Sunday, June 28, 2009

Meaningful Praise and A Lesson Learned

I just received feedback on one of my chapters from Toole’s close friend Dave Kubach. Toole met Kubach in Puerto Rico—and it was on Kubach’s typewriter that Toole began composing A Confederacy of Dunces. I sent him the chapter on Toole’s first year in Puerto Rico. Needless to say, Kubach’s opinion of my work was very important to me. Only he could verify the accuracy of my portrayal.

I was pleased when he wrote, “I'm happy you gave ample evidence of [Toole’s] fundamental decency of character….There is little in your chapter I would quarrel with.” And I was overjoyed when he finished his letter with:

“Your use of his letters home to chart his development as a comic writer is a really useful contribution to understanding how Confederacy of Dunces got written, a valuable move away from the general fascination with the details of biography. Quoting substantially from his letters home also gives us a useful sense of the texture of John's life in Puerto Rico.”

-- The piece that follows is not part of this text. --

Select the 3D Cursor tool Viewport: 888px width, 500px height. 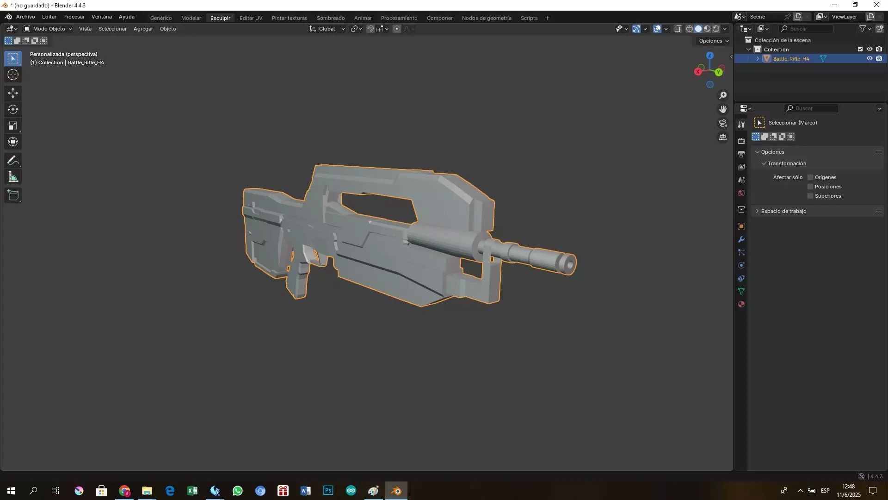coord(13,75)
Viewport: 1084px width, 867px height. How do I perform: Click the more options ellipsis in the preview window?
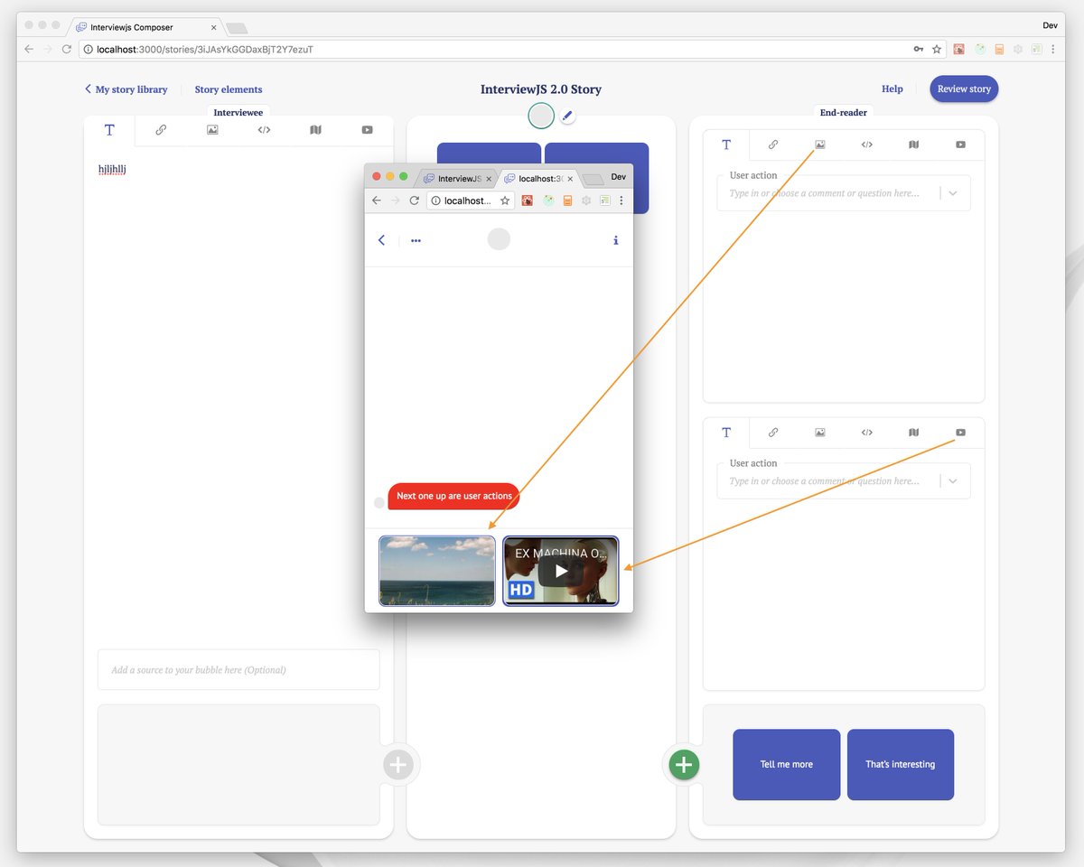pos(416,240)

But Kubach also doubted one section of my chapter, with which I admittedly struggled. He wrote, “I'm not sure John was so much the detached observer of Company A you make him out to be.” In the chapter on 1961 I characterize Toole as “operating on the social margins of Company A, waiting for an opportune moment at any party to inject his trademark wit.” In some ways this description was a compromise between the conflicting character assessments several other members of Company A offered of Toole. But in the end I think it was something more than a mere compromise.

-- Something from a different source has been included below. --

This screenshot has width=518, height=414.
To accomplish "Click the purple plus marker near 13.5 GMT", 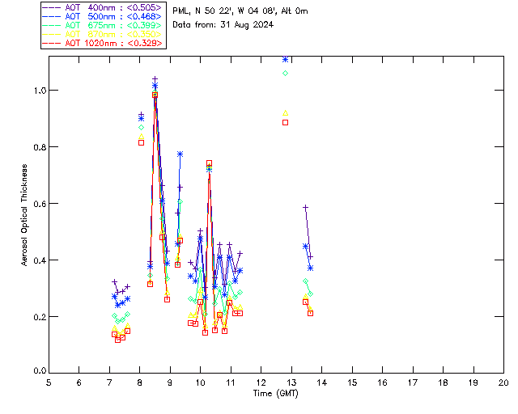I will point(306,207).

Allow me to digress. I was at a party yesterday with my wife’s family and I found myself listening to several conversations. Periodically I would interject a witty comment, never seeking center stage. I was acting my usual self during a social gathering. But as I became more self-aware of my behavior within the context of the party, the words that I wrote about Toole seemed applicable to me. I too was “waiting for an opportune moment to inject my wit.”

And so it occurred to me that when I wrote about “Toole within the social context of Company A,” I may have let my own personality shape my description. If so, it was not intentional, nor was I cognizant of my actions. But it makes me wonder, does the biographer, in the act of attempting to write objectively about his subject, fight against writing his autobiography? Or, in the subject he chooses, does he in some way actually write his autobiography without knowing it? Scholars might be abhorred at such a proposal. But do we not find traces of the biographer in every biography?

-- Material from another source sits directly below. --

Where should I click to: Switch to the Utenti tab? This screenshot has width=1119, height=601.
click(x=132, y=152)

I suppose the best biographies are those that keep this violation to an untraceable minimum. But I also venture to guess that any biographer would admit, perhaps in the rarest of moments, his subject eventually becomes interwoven with his own life, and thereby (either consciously or subconsciously) becomes part of his autobiographical narrative. And thus, such an exchange becomes tempting grounds for subjective assessment. It is a fine line to walk, especially with a subject who is not alive to right the wrongs of a biographer.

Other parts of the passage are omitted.